The Corner

World

Conservative Catholics Lose Another Voice in Rome

Pope Francis has let go Cardinal Gerhard Müller, the Vatican announced Friday. As prefect of the Congregation for the Doctrine of the Faith, Müller was the pope’s highest-ranking, most authoritative theological critic.

Their dispute over the correct understanding of a footnote in a recent papal document became a news item last year, illustrating their discord. Müller argued that, where the note was ambiguous, we should construe it in a way that makes it consistent with longstanding Catholic teaching on the Eucharist and the indissolubility of marriage. Francis, the author of the document, indicated that he favored a different interpretation, one that relaxed the traditional teaching and reconciled it with the reality of civil divorce and remarriage in the 21st century.

The footnote dustup was just one more confirmation, not a revelation, of the disagreement between pope and prefect over the past four years.
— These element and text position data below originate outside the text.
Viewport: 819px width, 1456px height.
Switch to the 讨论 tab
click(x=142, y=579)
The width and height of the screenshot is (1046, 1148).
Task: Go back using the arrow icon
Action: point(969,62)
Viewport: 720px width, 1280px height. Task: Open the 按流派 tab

Müller had been appointed by Pope Benedict in 2012.

John Allen, a sensible veteran Vatican reporter, cautions against reading too much into Müller’s departure. First, he points out that Francis didn’t remove Müller but merely elected not to renew his five-year term at the CDF, although standard operating procedure has been to renew in such cases. Second, the man whom Francis named to be Müller’s replacement is “nobody’s idea of a flaming liberal.” For conservative Catholics, it could have been worse.

The news should still trouble them, however. Müller had acquired stature in his role. His replacement is less well known. He carries a weaker megaphone. As for his reputed conservatism, the key is not his ideology but his temperament, according to Italian historian Roberto de Mattei: What matters is whether the prefect will comply with the pope’s “plan of ‘irreversible reform,’” not whether he’ll agree with it.
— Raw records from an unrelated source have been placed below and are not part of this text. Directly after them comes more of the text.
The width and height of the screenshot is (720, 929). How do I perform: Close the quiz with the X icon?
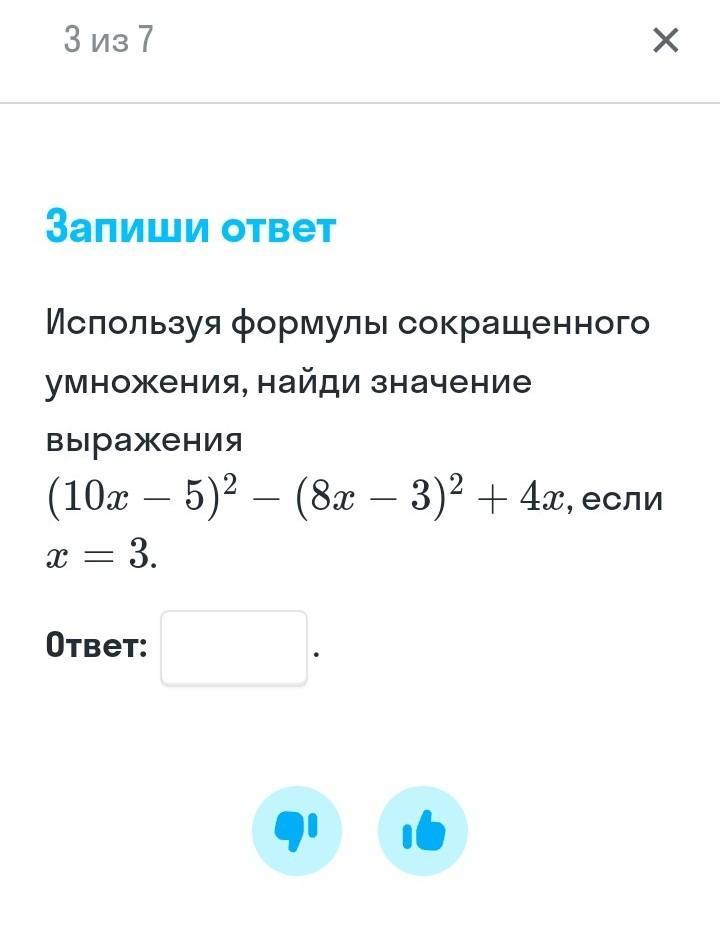coord(665,40)
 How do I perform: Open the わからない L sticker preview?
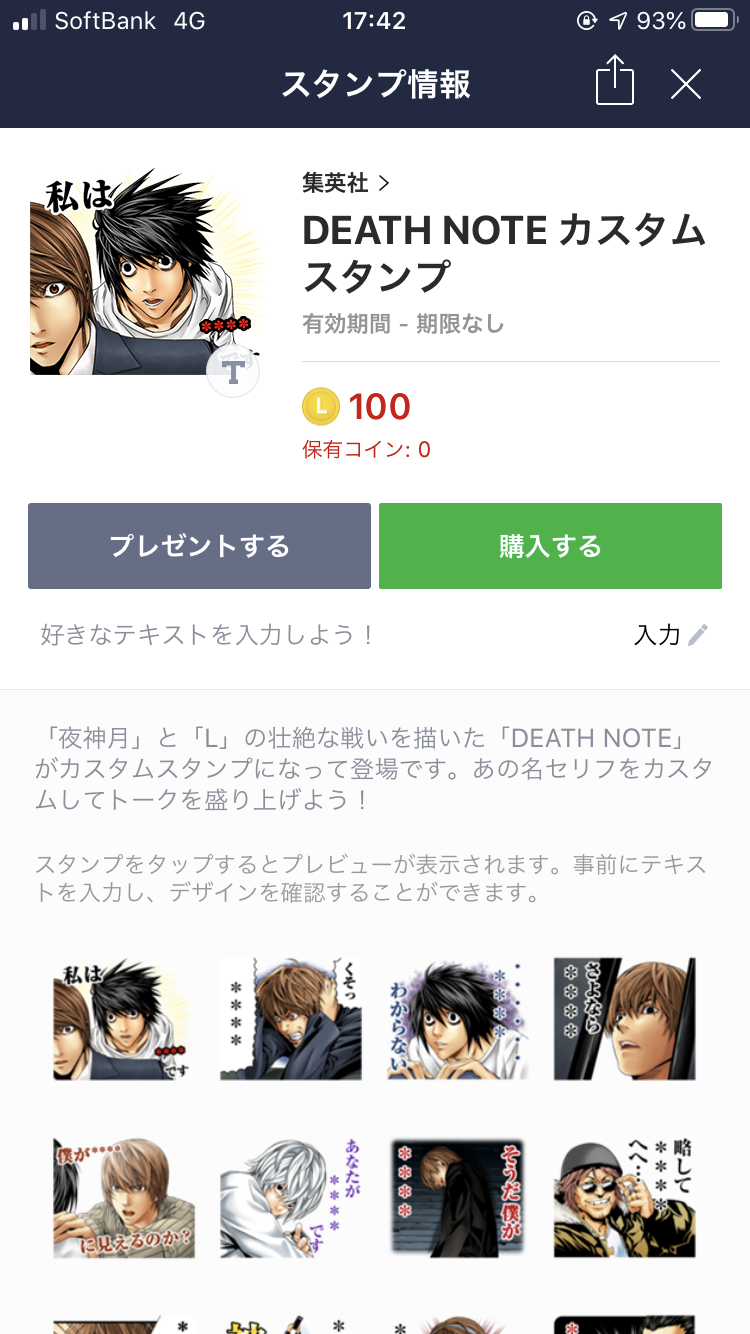(x=458, y=1020)
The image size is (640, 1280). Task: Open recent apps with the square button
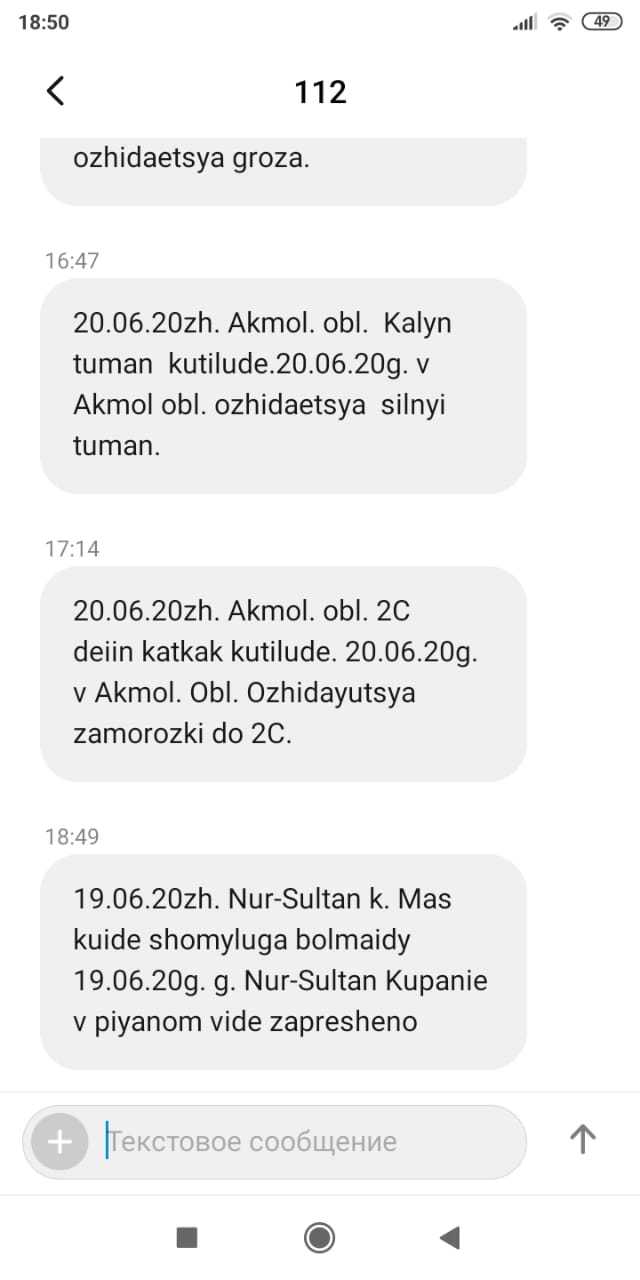187,1238
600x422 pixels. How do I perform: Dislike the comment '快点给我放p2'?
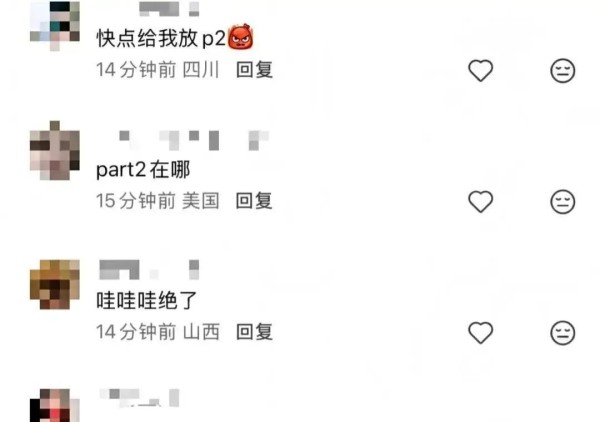(x=563, y=70)
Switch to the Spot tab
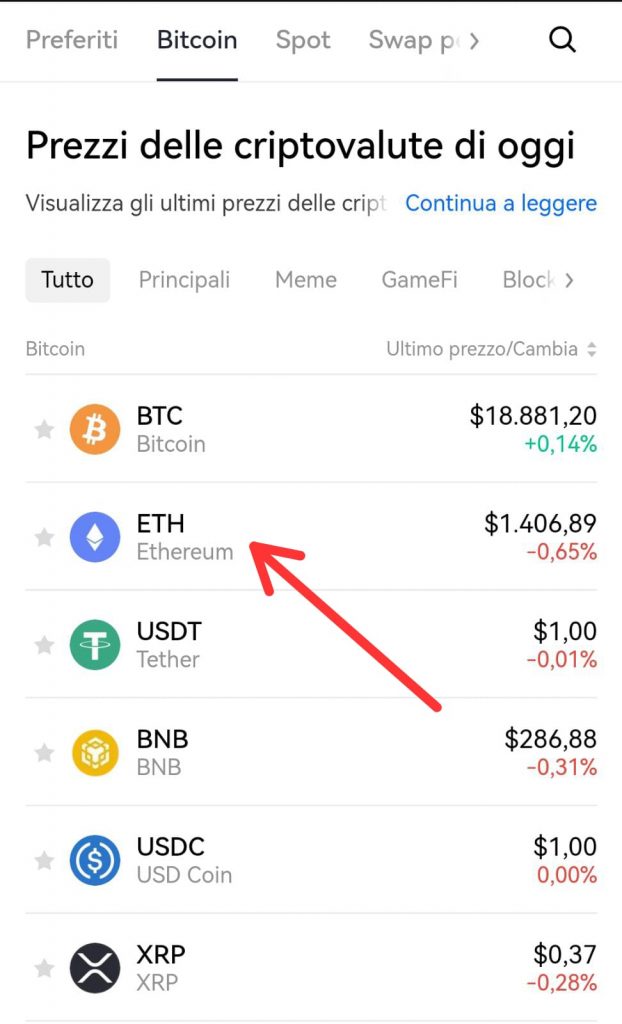Screen dimensions: 622x1024 point(303,40)
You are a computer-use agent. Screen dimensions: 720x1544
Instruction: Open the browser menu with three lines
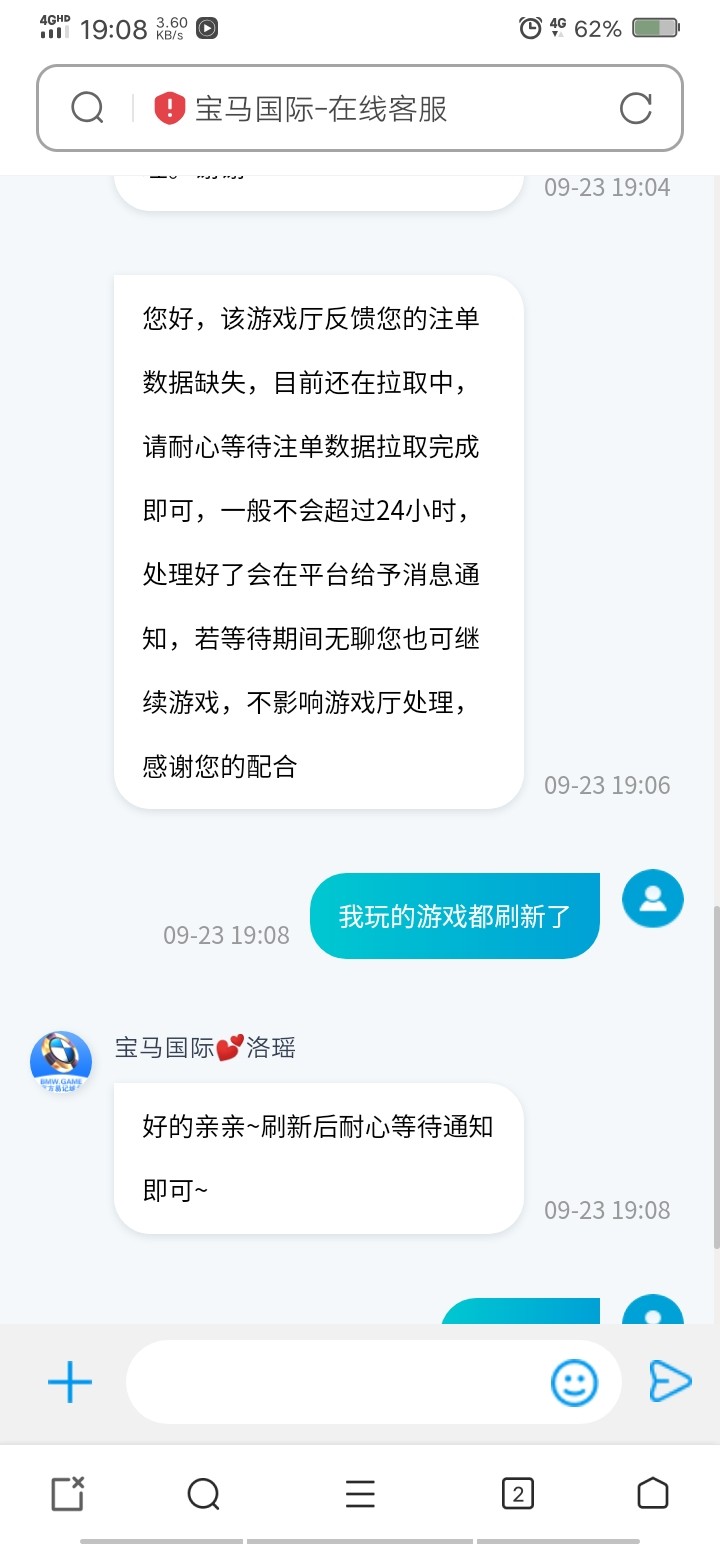pos(360,1494)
Müller’s successor is Archbishop Luis Ladaria Ferrer, a Spanish Jesuit and, until now, the second-ranking official at the CDF. He was appointed last year by Francis to serve as president of the newly established Study Commission on the Women’s Diaconate, whose name suggests a particular conclusion and recommendation. Ordination of women to the diaconate will be the first step toward their ordination as priests and bishops, or so some liberal Catholics hope. Müller opposes ordination of women even to the diaconate.

His is a losing argument when cast in negative terms like that, reflecting only the other side’s view of the matter. Inside the Church as well as outside it, institutions — traditional marriage, the male priesthood — that rest on an acceptance of sexual complementarity as a biological fact and a social good are opposed by those for whom the concept does not compute. Their frame of reference is defined by the binary of inclusivity and exclusivity.

They reflect the norms of the culture they inhabit. Conservative Catholics have done little if anything to persuade them to slow down and try to appreciate, on its own terms, the longer-standing anthropology that starts with the ur-fraternities: the twelve sons of Israel, the twelve apostles. The twelve knights of the round table are a sort of commentary on the biblical models. Read a little Lionel Tiger. Imagine a culture in which the masculine character of Temple service is as natural, agreeable, and little remarked as that of the Red Sox or Patriots.

A lot of Catholic conservatives appear to assume that, on issues relating to sexual difference and family formation, the West is gripped by a madness that has crept into the Church but will pass, like the flu, and that the proper response is to wait it out. That strategy may be sound from a perspective of millennia, but in the near term, the next several years, the outlook for conservatism in Catholic doctrine and discipline is not brilliant. Four hundred eighty-three years after Canterbury left Rome, Rome is emulating it pretty hard.

Traditional Catholics, who are to Catholicism approximately what Orthodox Jews are to modern Judaism, frown at the many signs that on doctrine the Church is drifting toward Anglicanism, but they tend to see that movement as only the delayed aftereffect of the ur-catastrophe that was the rewrite of the Roman missal in 1969. Lex orandi, lex credendi: How we pray determines what we believe.